Biggie & Tupac (2002)
Another documentary from Nick Broomfield, this time trying to unravel the still unsolved murders of the friends turned rivals who dominated rap music in the 1990s. As with Kurt & Courtney, the film has been criticised for the evidence it presents, but it's a better use of your time than watching the biopics Notorious and All Eyez On Me.
27: Gone Too Soon (2018)
Commemorating the frightening number of stars who died at the age of 27 – from Janis Joplin and Jim Morrison to Amy Winehouse and Cobain – this new film examines the reasons why the music business takes such a heavy toll. Young musicians, experts and seasoned pros like Gary Numan give their views on the destructive side of fame.
Death By Metal (2018)
A glimpse into the mercurial talent and somewhat difficult character of Chuck Schuldiner through interviews with former bandmates and family, as well as archive testimonies of the man itself. Not only does it reveal the band's history but the early evolution of extreme music in the US.
Finding Joseph I: The HR From Bad Brains Documentary (2016)
Pioneering vocalist, positive preacher and spiritual teacher, HR from hardcore trailblazers Bad Brains is all these things and more – as you will see in this film. While he's showered with praise, others aren't afraid to address their concerns, presenting a balanced view of this enigmatic figure.
All Ages: The Boston Hardcore Film (2012)

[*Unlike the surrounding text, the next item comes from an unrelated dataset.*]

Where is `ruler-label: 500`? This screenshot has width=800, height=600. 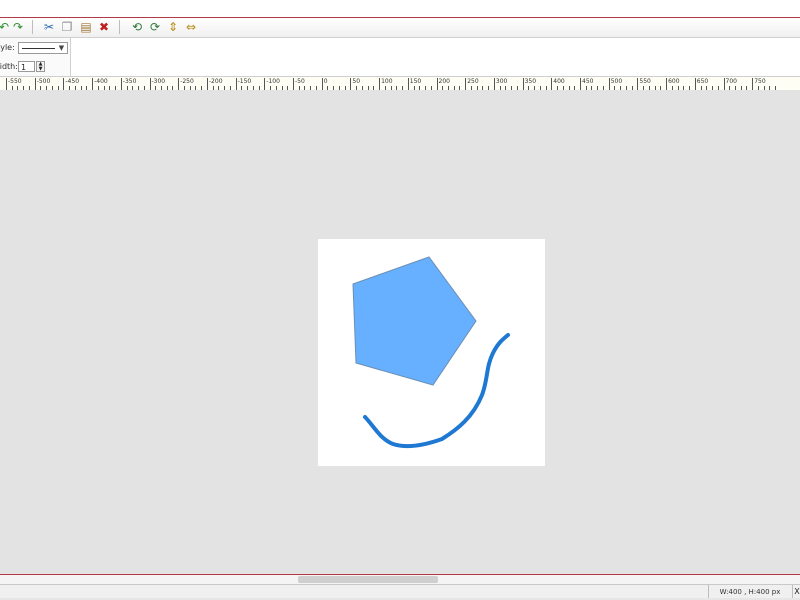
ruler-label: 500 is located at coordinates (616, 82).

Though not as famous as the New York scene, Boston developed a unique take on the genre, with its early years explored in All Ages. The grainy live footage and pulverising soundtrack juxtapose the thoughtful interviews of those who were there.

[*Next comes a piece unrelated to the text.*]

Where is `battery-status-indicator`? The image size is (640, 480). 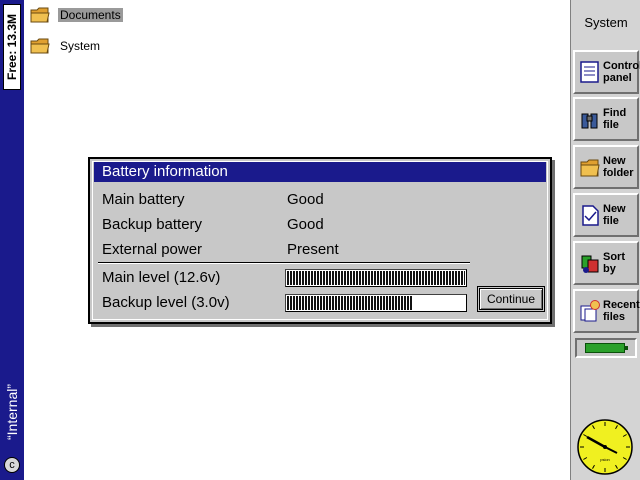 battery-status-indicator is located at coordinates (606, 348).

History Of The Eagles (2013)
Split into two parts this documentary covers the US rock institution's early years and 1994 reunion. Despite Don Felder and Don Henley claiming certain disagreements with Glenn Frey were downplayed, the film seems to pulls few punches as it reveals the often fraught relationships between the Eagles members.
Hired Gun (2016)
Produced by former session man Jason Hook of Five Finger Death Punch, this film takes the spotlight away from the stars and shines it instead on the mercenary musicians who make ply their trade playing back-up. Though there a few household names and stories such as Jason Newsted, the tales of the unheard players are just as enthralling.